* **EXERCISE DETAILS**:
Omit all pictures. Quote only the lines from the one with "The image size" through the end of the material below.
• • •
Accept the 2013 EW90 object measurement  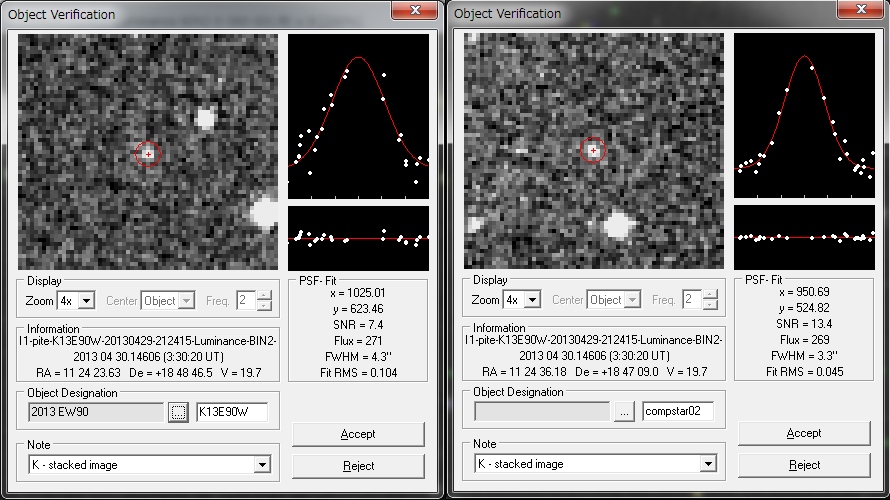click(x=358, y=434)
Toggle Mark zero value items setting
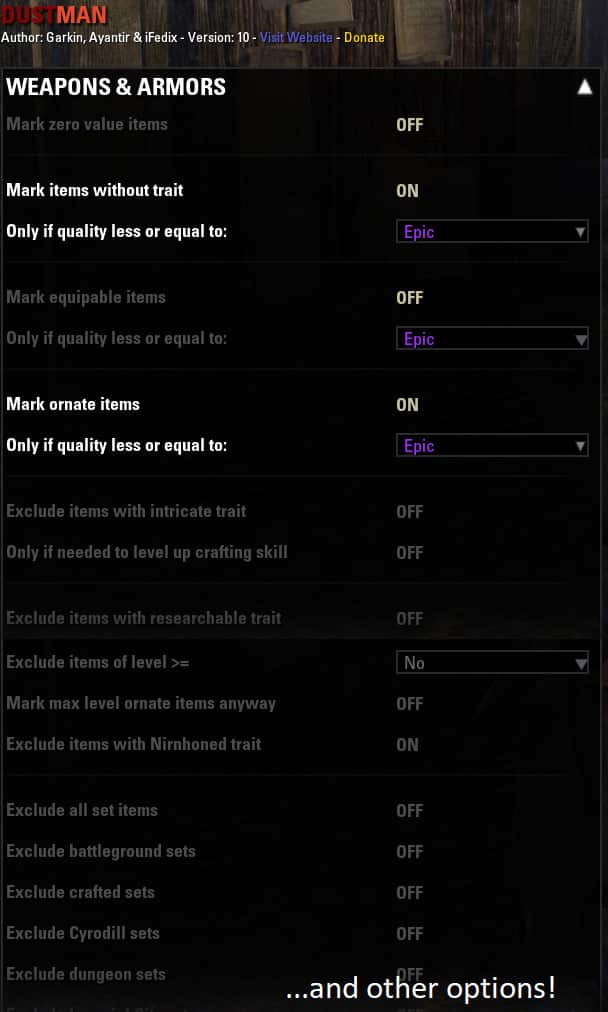This screenshot has width=608, height=1012. click(x=409, y=125)
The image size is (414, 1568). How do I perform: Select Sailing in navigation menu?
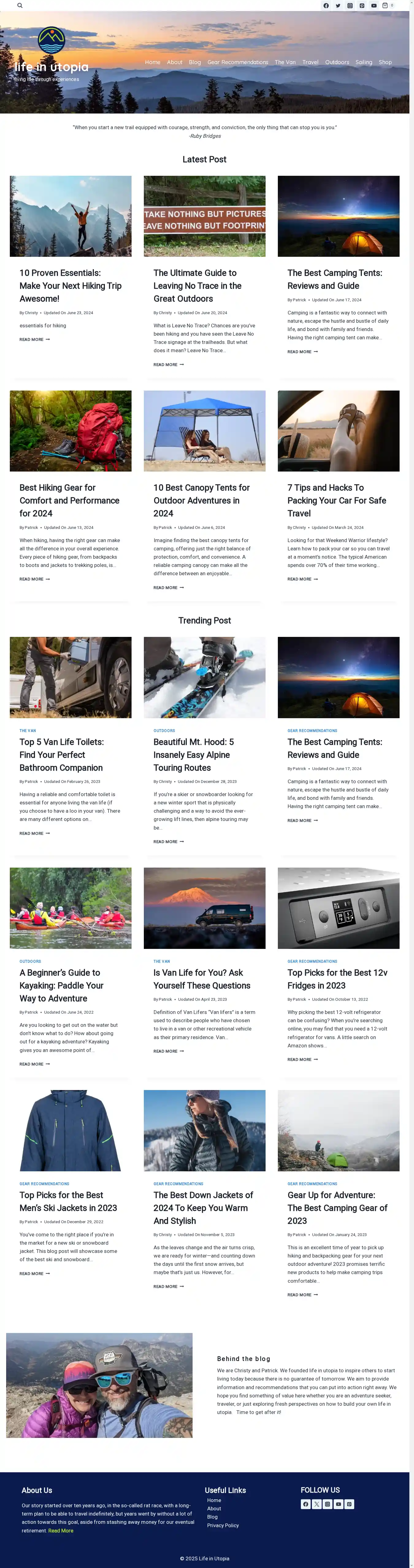[x=364, y=62]
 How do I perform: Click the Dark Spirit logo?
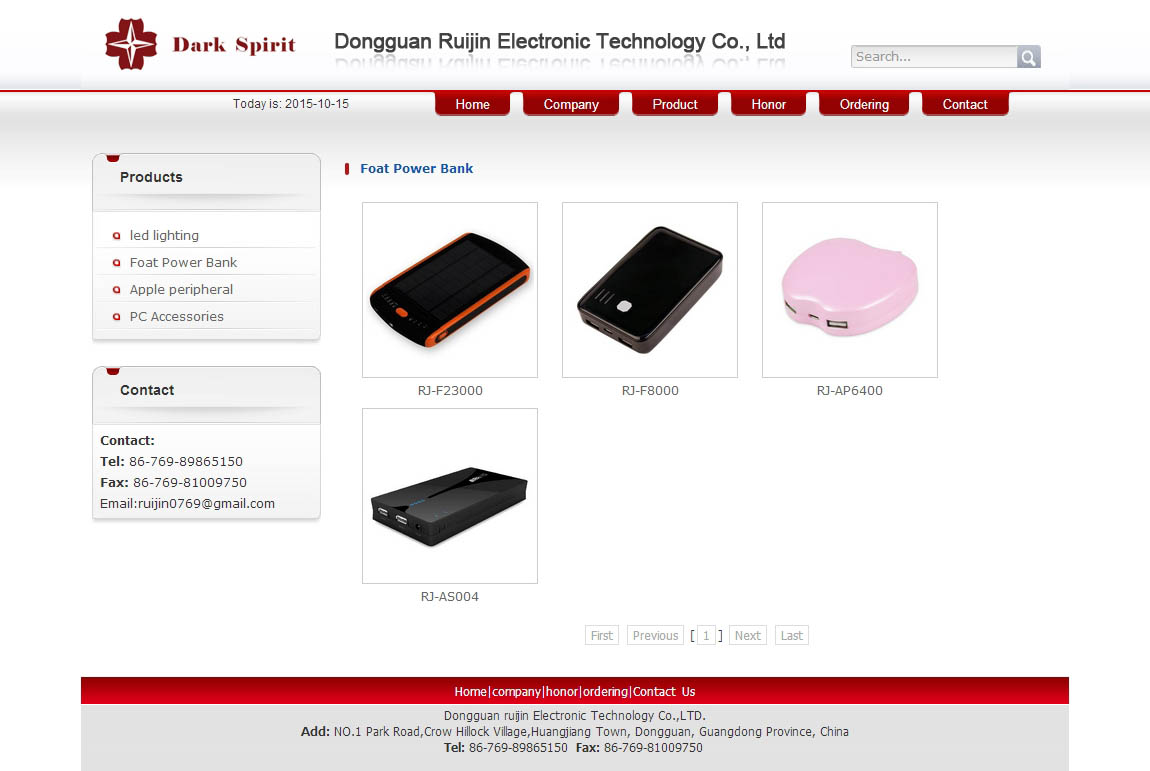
• • •
* **WRITTEN ANSWER**:
The image size is (414, 1568). How do I perform: Select Sailing in navigation menu?
[x=364, y=62]
 How do I perform: Click the Dark Spirit logo?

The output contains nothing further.